Dataset items:
"""
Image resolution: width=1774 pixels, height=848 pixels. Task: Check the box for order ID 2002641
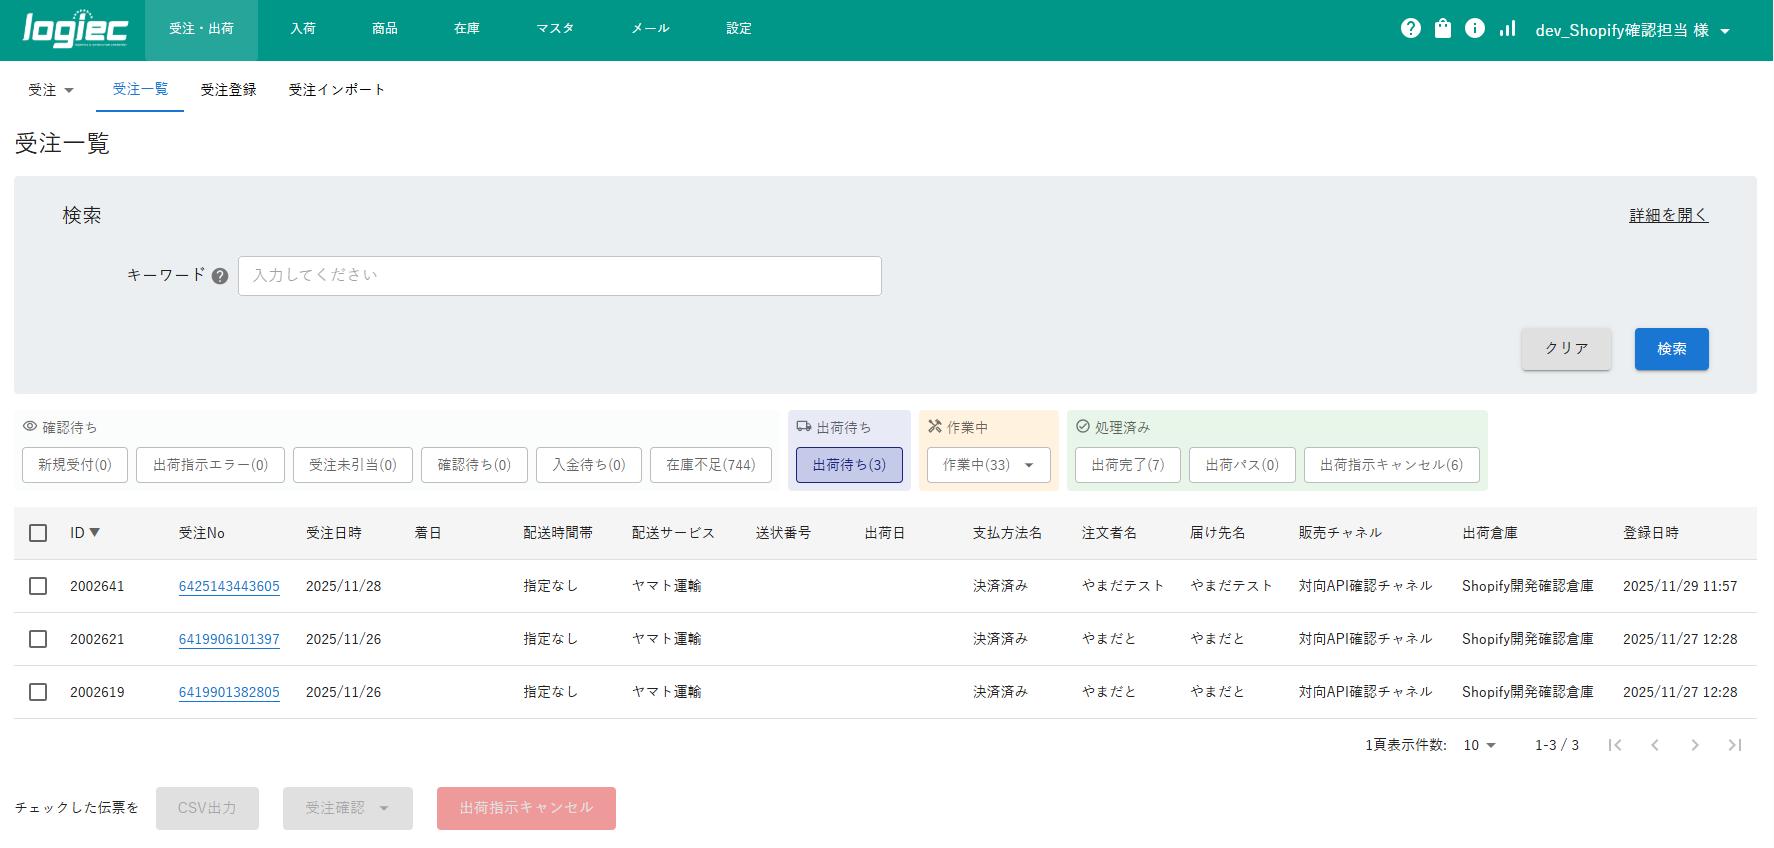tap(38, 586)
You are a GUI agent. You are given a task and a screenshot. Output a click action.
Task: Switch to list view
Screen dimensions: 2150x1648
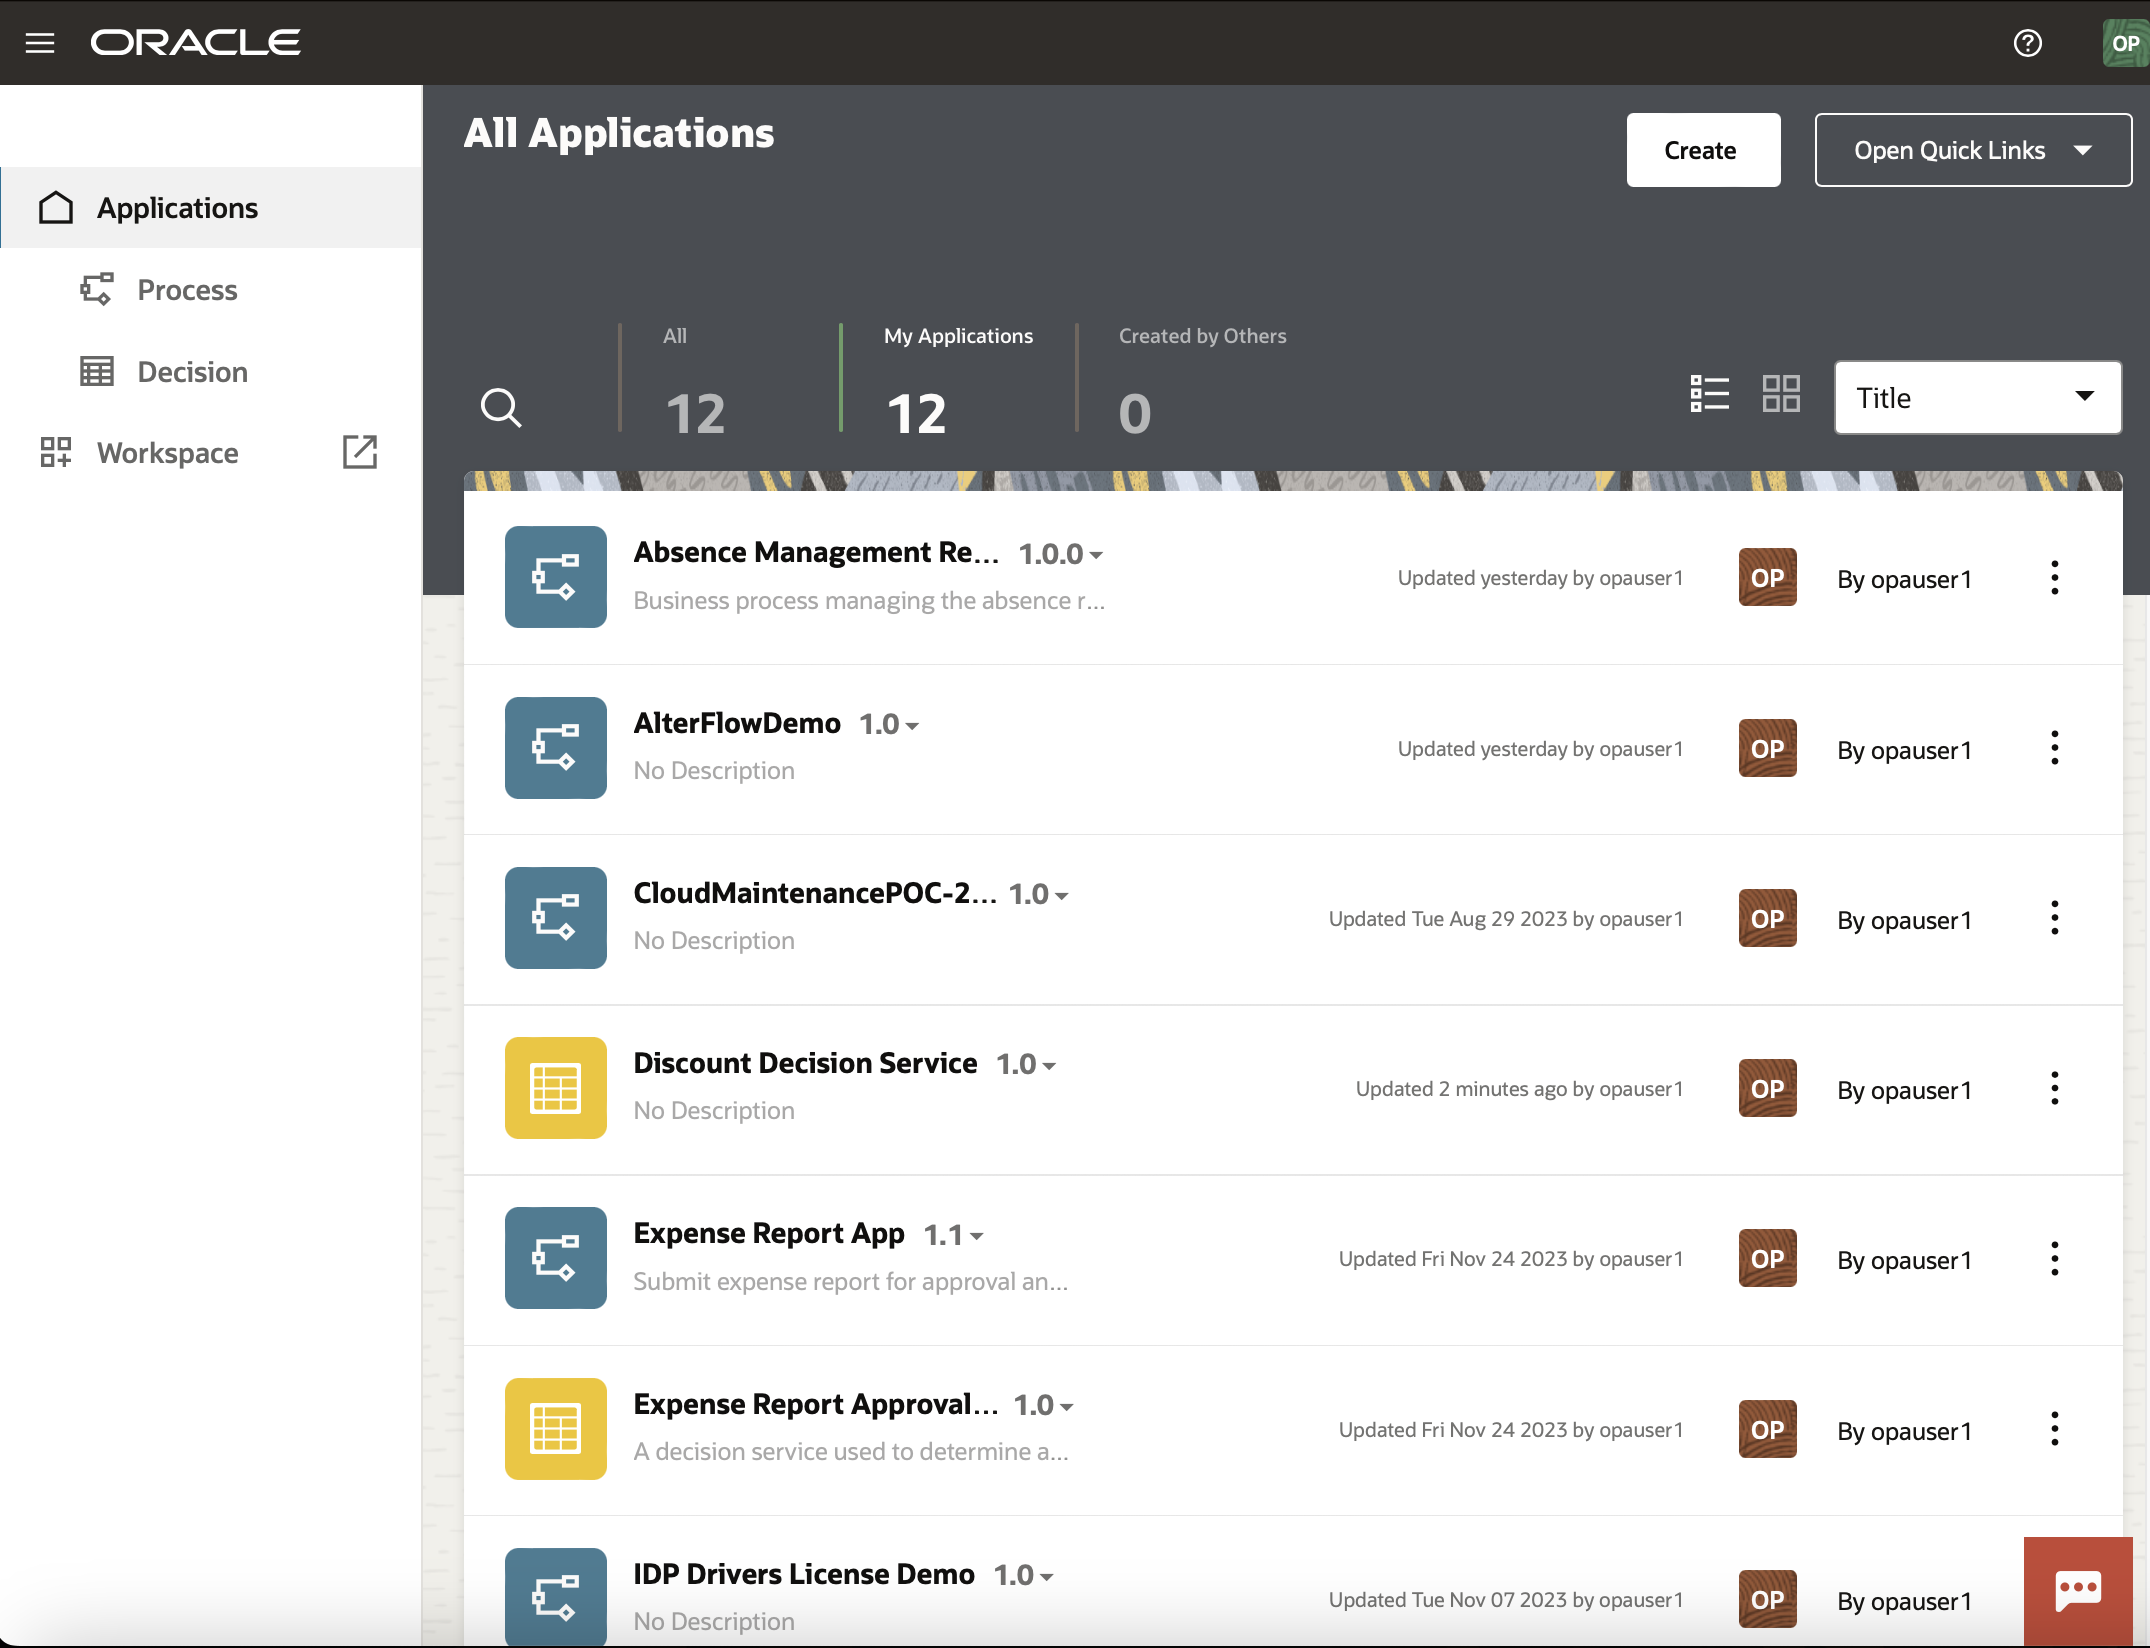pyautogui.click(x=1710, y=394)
"""
* PROBLEM DETAILS
Revise the lines, starting with the line containing "You are a GUI" and going on through the last line, so that "list view" becomes "grid view" with nothing else changed. Leave the pictures out.

* TASK SOLUTION
You are a GUI agent. You are given a task and a screenshot. Output a click action.
Task: Switch to grid view
Screen dimensions: 2150x1648
pyautogui.click(x=1710, y=394)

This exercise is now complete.